** Opening GIVEN TEXT block **

I was vice-president of the local in the mid-1960s. Around the same time I became editor of the Local 19 newsletter, The Hook. George Olden, our secretary, talked me into it. He said, “We got some things we got to get out to the membership.” So I had to do it. We always had a “safety first” bit, because longshoring then was neck and neck with hard rock mining for danger. Still, I says, “They want a hook, I’ll give ’em a hook.” So I “burlesqued” it, made it funnier than hell. I adopted the pen name “Stevie Adorie,” after stevedore. It was a take off on the advice columnist, Ann Landers. I wrote about guys who’d throw their old beat up gloves and socks around, crap like that. “If they did that at home,” I said, “their old ladies would beat their brains out.” Soon we had to reprint and make more copies.
After a few months, we found out it was the wives who wanted the paper. “Where’s The Hook, bring The Hook,” the auxiliary told us. The women at home didn’t hear what’s going on, the man wouldn’t tell ’em anything. So they’d go for The Hook. It got real popular. I’d write about the guys, using lots of names. “So and so’s wife had twins,” I’d say, “so we know he’s gonna work a lot of overtime.” Now, I was very careful and didn’t go too far or insult a guy unfairly.
Then we had what we called “the big lump.” That was when they disbanded the strike committee, which I thought was a shame, and paid back the strike fund. We also had a Social Security overpayment we called “the little lump.” I wrote in The Hook that the little lump would be paid out on so and so date. I caught hell for that one! “Damn you,” guys said. “That was my hold out money. My old lady never knew anything.” I almost had to take a vacation! I retired the first day of 1974, when I was 62. I took all my work clothes, boots and all, to the laundrymat, washed them, and put a sign up, “I’m retired. If you can use this stuff, it’s yours.”

** Closing GIVEN TEXT block **
** Opening RECORD EXTRACTS block **

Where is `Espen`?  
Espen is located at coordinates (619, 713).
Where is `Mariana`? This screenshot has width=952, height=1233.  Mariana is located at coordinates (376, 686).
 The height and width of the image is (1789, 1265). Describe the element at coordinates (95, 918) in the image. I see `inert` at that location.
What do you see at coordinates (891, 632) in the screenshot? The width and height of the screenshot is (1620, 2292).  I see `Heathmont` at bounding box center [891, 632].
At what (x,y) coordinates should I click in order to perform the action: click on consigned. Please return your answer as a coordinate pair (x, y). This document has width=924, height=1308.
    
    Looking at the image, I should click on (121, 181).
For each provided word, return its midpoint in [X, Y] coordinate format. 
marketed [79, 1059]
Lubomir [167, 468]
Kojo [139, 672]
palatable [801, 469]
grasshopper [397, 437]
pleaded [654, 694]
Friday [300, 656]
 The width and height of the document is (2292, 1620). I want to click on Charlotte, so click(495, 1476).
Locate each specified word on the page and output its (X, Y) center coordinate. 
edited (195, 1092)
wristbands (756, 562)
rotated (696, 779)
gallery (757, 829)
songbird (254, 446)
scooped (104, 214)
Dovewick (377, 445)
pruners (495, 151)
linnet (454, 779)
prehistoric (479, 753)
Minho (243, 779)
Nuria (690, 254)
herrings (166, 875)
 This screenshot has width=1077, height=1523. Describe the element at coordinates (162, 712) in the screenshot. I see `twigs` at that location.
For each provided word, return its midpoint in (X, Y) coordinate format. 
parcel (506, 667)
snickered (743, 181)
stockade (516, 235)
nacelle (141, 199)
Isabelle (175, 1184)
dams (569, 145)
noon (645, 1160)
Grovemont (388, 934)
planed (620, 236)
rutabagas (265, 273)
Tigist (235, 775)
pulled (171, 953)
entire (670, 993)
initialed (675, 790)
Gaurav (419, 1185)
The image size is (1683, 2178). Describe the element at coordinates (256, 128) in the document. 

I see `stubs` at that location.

** Closing RECORD EXTRACTS block **

- [QUESTIONS ON THE MATERIAL]:
A - Decide whether each statement agrees with the account of The Hook: (i) George Olden persuaded the narrator to take on the editing job; (ii) the pen name "Stevie Adorie" was modeled on a sports writer; (iii) the narrator retired at age 65. For each, answer yes or no and quote the deciding words.
B - Extend the account of The Hook with a further paragraph that follows on from its last sentence.

- [RESPONSES TO THE TASKS]:
A -
(i) Yes: "George Olden, our secretary, talked me into it."
(ii) No: "It was a take off on the advice columnist, Ann Landers."
(iii) No: "I retired the first day of 1974, when I was 62."

B -
Soon there was a check in the mail from Social Security and a check from the union. “Damn,” I thought, “this is going to happen for the rest of my life.” My kids were all grown up then, I was single, I didn’t own anything, and I didn’t owe anything. Two weeks later I was in Cairo, Egypt, and I just kept rolling, traveling around. In 1981, when I was back in Seattle, I did start a newsletter for the pensioners that I called The Rusty Hook. I put out one issue and left to travel again. I guess I was one of the luckiest guys that ever pulled on a pair of pants when I joined the ILWU. I just hit it lucky when I got in the pool. If it wasn’t for that I don’t know where I’d be.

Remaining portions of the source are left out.